Peter Dedevbo

Personal information
- Full name: Peter Owhofasa Dedevbo
- Date of birth: 22 July 1970 (age 55)
- Place of birth: Sapele, Delta State
- Height: 6 ft 2 in (1.88 m)
- Position: Central midfielder

Team information
- Current team: Nigeria Women's U-20 (Head Coach)

Senior career*
- Years: Team / Apps / (Gls)
- 1983–1985: Nepa FC / 16 / (2)
- 1985–1987: NNPC FC / 16 / (2)
- 1988–1990: Rubber Board FC / 35 / (1)
- Total:  / 94 / (13)

International career
- 2009–2012: National U- 17 Women Abuja
- 2013–: National U- 20 Women Abuja

Managerial career
- 1994–2000: Pedro Stars F.C
- 2002: Bayelsa Queens FC
- 2003–: Delta Queens F.C.

= Peter Dedevbo =

Peter Dedevbo is a soccer coach who is currently the head coach of Delta Queens F.C. and a former head coach of the Nigerian U20- Women's National team. In 2014, he led the Nigerian women U20 squad to final of the U20 World Cup in Canada.

==Managerial career==

===U20 national team===
In 2013, The Nigerian Football Federation named Dedevbo as the head coach of the Nigerian U20 Women's National team.

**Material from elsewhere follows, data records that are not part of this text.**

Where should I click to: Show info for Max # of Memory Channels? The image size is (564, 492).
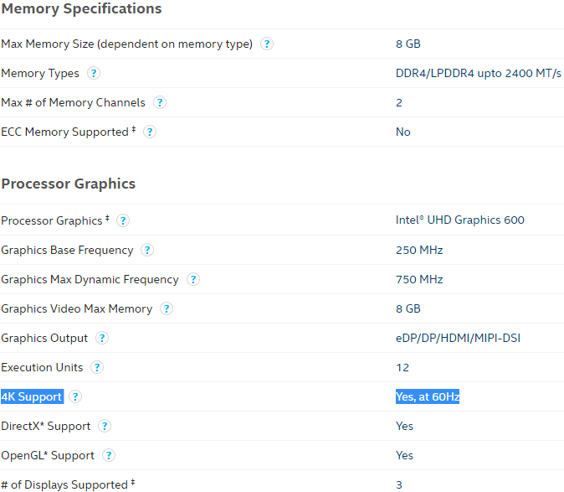tap(160, 102)
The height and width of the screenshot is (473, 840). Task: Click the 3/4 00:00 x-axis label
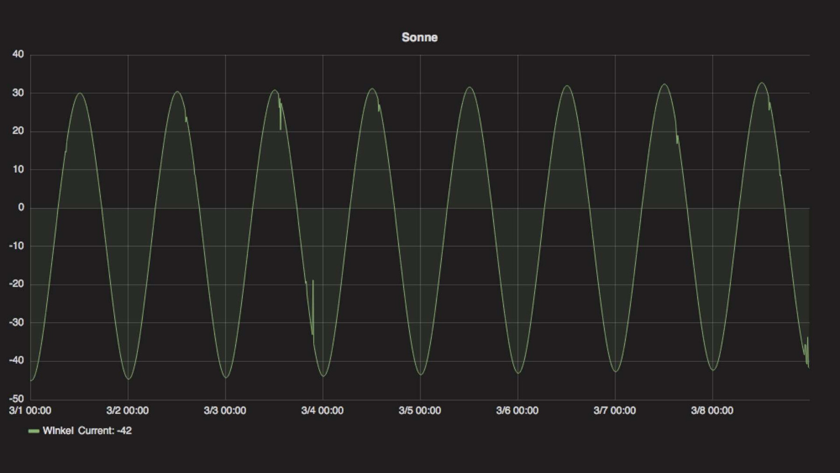point(322,410)
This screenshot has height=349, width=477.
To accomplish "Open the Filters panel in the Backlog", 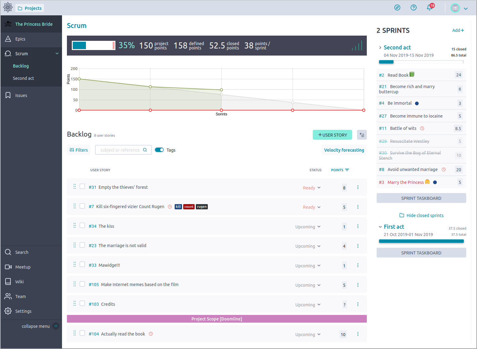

He was reappointed head coach in 2015 after his team reached the U20 women's world cup.

=== Delta Queens F.C. ===
In 2024 he was appointed the head coach of the club.

==Personal life==
Dedevbo is married with three children to Rume Jibromah Dedevbo. In 2014, he was named the Nigerian Coach of the year at the Nigerian Sports Awards.